"""
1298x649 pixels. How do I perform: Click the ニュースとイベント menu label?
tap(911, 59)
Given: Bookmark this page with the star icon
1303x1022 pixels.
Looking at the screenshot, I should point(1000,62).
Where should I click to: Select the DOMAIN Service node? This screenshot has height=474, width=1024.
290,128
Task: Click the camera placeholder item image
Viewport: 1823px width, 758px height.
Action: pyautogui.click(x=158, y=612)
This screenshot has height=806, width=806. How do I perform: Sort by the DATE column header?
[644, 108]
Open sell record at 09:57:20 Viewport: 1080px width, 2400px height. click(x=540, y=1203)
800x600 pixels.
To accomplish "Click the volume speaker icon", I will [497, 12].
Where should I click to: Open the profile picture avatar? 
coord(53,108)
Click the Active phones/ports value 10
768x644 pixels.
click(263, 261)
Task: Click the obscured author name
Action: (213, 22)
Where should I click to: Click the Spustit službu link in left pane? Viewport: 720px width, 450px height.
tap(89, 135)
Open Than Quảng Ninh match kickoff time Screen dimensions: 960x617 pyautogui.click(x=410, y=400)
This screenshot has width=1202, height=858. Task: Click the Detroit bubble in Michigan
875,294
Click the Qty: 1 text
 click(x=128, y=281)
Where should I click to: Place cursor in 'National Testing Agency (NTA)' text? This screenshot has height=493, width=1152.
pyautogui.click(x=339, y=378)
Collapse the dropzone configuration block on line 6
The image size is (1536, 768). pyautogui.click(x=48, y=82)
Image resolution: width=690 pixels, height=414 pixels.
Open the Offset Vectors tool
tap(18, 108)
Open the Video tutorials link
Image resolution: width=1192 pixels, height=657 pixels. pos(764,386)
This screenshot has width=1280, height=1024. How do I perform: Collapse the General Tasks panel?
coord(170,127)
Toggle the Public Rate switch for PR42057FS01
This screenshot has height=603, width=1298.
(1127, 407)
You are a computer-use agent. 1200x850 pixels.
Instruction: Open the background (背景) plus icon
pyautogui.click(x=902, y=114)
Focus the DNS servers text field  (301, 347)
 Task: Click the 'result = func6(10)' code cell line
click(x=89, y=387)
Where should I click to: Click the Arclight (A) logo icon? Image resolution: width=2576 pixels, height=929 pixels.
"""
_Exercise requirements_: Would you please copy out every line of the data exactly?

_Solution to this problem_:
1298x649 pixels. How do I perform: Click the ニュースとイベント menu label?
tap(911, 59)
Given: Bookmark this page with the star icon
1303x1022 pixels.
Looking at the screenshot, I should point(1000,62).
Where should I click to: Select the DOMAIN Service node? This screenshot has height=474, width=1024.
290,128
Task: Click the camera placeholder item image
Viewport: 1823px width, 758px height.
Action: pyautogui.click(x=158, y=612)
This screenshot has height=806, width=806. How do I perform: Sort by the DATE column header?
[644, 108]
Open sell record at 09:57:20 Viewport: 1080px width, 2400px height. click(x=540, y=1203)
800x600 pixels.
To accomplish "Click the volume speaker icon", I will [497, 12].
Where should I click to: Open the profile picture avatar? 
coord(53,108)
Click the Active phones/ports value 10
768x644 pixels.
click(263, 261)
Task: Click the obscured author name
Action: (213, 22)
Where should I click to: Click the Spustit službu link in left pane? Viewport: 720px width, 450px height.
tap(89, 135)
Open Than Quảng Ninh match kickoff time Screen dimensions: 960x617 pyautogui.click(x=410, y=400)
This screenshot has width=1202, height=858. Task: Click the Detroit bubble in Michigan
875,294
Click the Qty: 1 text
 click(x=128, y=281)
Where should I click to: Place cursor in 'National Testing Agency (NTA)' text? This screenshot has height=493, width=1152.
pyautogui.click(x=339, y=378)
Collapse the dropzone configuration block on line 6
The image size is (1536, 768). pyautogui.click(x=48, y=82)
Image resolution: width=690 pixels, height=414 pixels.
Open the Offset Vectors tool
tap(18, 108)
Open the Video tutorials link
Image resolution: width=1192 pixels, height=657 pixels. pos(764,386)
This screenshot has width=1280, height=1024. How do I perform: Collapse the General Tasks panel?
coord(170,127)
Toggle the Public Rate switch for PR42057FS01
This screenshot has height=603, width=1298.
(1127, 407)
You are a computer-use agent. 1200x850 pixels.
Instruction: Open the background (背景) plus icon
pyautogui.click(x=902, y=114)
Focus the DNS servers text field  (301, 347)
 Task: Click the 'result = func6(10)' code cell line
click(x=89, y=387)
Where should I click to: Click the Arclight (A) logo icon? Image resolution: width=2576 pixels, height=929 pixels.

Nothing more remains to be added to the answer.